Costello was a well-known financial author, seminar speaker, radio personality and investment commentator on personal finance matters. He did no direct trading as part of his business, but conducted many seminars for members of the public. In December 1992, Costello signed a letter agreement establishing The Financial Planning Group (“FPG”) through The Height of Excellence Financial Planning Group Inc. and DPM Securities Inc. These two entities were registrants under the Act and carried on business as FPG. The net profits of FPG flowed into another company, FPGServiceCo, which was not a registrant. Costello was not a registrant but was chairman of FPGServiceCo and owned 47.5% of the shares. The Commission found that the business structure was devised as a means of allowing Costello to participate in the control of FPG without having to become qualified as an officer or a director of a registrant. Costello gave investment seminars on behalf of FPG but did not disclose his interest in FPGServiceCo or that he was entitled to remuneration derived from the activities of FPG. On several occasions during the seminars, Costello mentioned certain investment funds in which FPGServiceCo held a minority equity position and recommended these funds.
The Commission found that Costello had previously been warned in 1994 by the Saskatchewan Securities Commission that it was improper to make specific recommendations unless registered. He undertook not to do so but further complaints were received by the Saskatchewan Securities Commission, which issued a further warning.

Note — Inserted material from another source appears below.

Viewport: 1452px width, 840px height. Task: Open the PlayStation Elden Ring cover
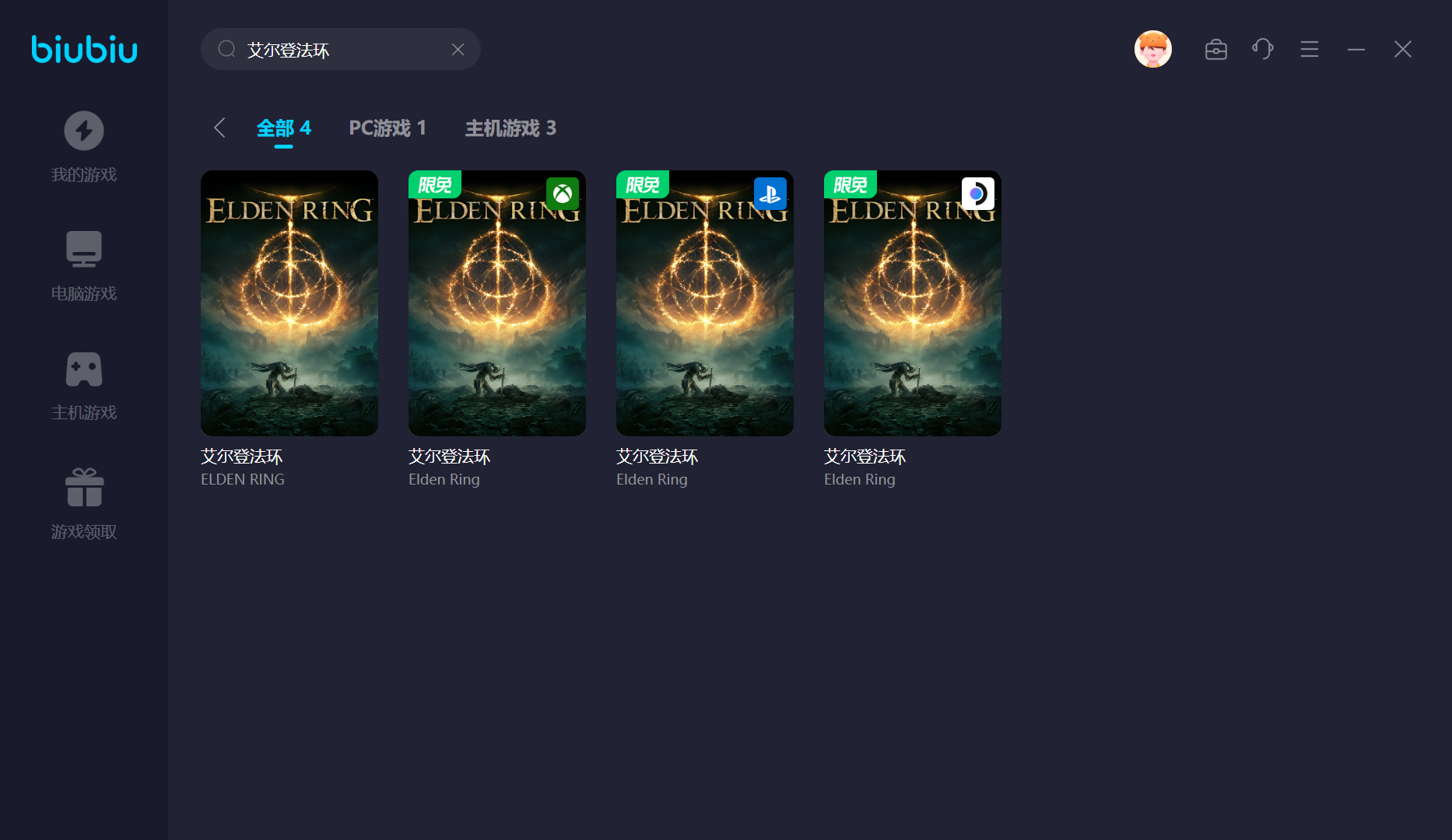coord(705,303)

In determining the appropriate standard of review, the court employed the pragmatic and functional approach as outlined in Pushpanathan v. Canada (Minister of Citizenship and Immigration),  1 S.C.R. 982 (S.C.C.). In this approach, the standard of review is determined by considering four contextual factors – the presence or absence of a privative clause or statutory right of appeal; the expertise of the tribunal relative to that of the reviewing court on the issue in question; the purpose of the legislation and of the provision in particular; and, the nature of the question. In this case, the statutory right of appeal was extremely broad, which militated in favour of a more searching standard. However, the court found that the second factor, the expertise of the Commission, strongly favoured a high degree of deference due to the technical nature of the Commission’s analysis. The court also noted that the purpose of the Act was to protect the public and that the policy role granted the Commission by the Act tended towards a higher standard of deference. Based upon a consideration of all the factors, the court came to the conclusion that the appropriate standard of review was reasonableness.

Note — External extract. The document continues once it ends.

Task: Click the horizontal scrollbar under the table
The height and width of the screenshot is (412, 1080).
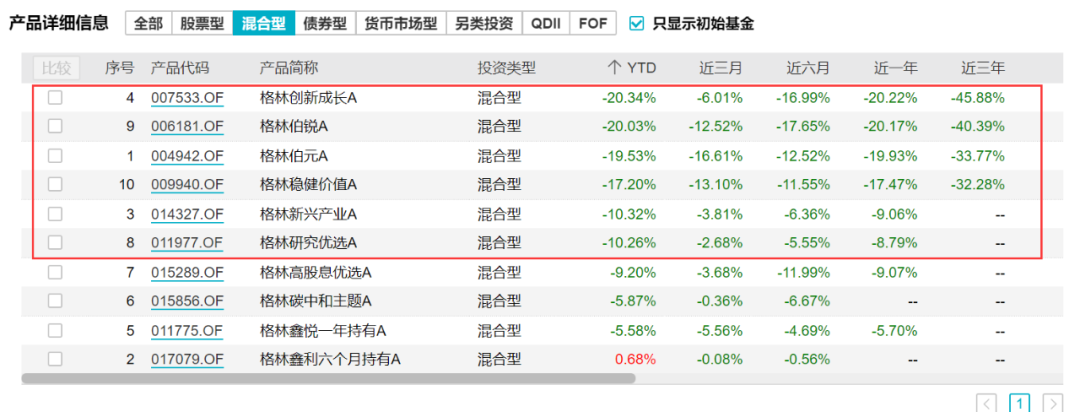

The court analysed whether or not the Commission erred in finding that Costello had acted as an “advisor” within section 25(1)(c) of the Act. An “advisor” is defined in the Act as “a person or company engaging in or holding himself, herself or itself out as engaging in the business of advising others as to the investing in or the buying or selling of securities”.
The court reviewed the evidence before the Commission which had led the Commission to find that Costello had given advice as to the wisdom or value of investing in specific securities owned in part by FPGServiceCo on a number of occasions in his seminars and newsletters. The court found there was ample evidence in the record to support this finding. The court noted that the Commission had found specifically that there were more than isolated incidents involved and that the totality of evidence showed that Costello had offered advice in a manner reflecting a business purpose. The evidence repeatedly showed that the principal purpose of the seminars was lead generation and that the techniques employed included collecting the names of participants, distributing marketing material to them, failing to discuss risk and risk tolerance, and encouraging the use of borrowed money by focusing solely on the upside. The court found that the findings and inferences made by the Commission in its analysis were entirely reasonable and should not be disturbed. Costello’s appeal on this point was dismissed.
The Commission had rendered a Bill of Costs in the amount of the $300,000. Costello objected to this award. The court found that the refusal of the Commission to provide any real support for its assessment of costs was manifestly unfair to Costello. Therefore, the court ordered that the issue of costs be remitted to the Commission for reconsideration in accordance with whatever procedure the Commission adopted to meet its obligation of fairness and due process to Costello.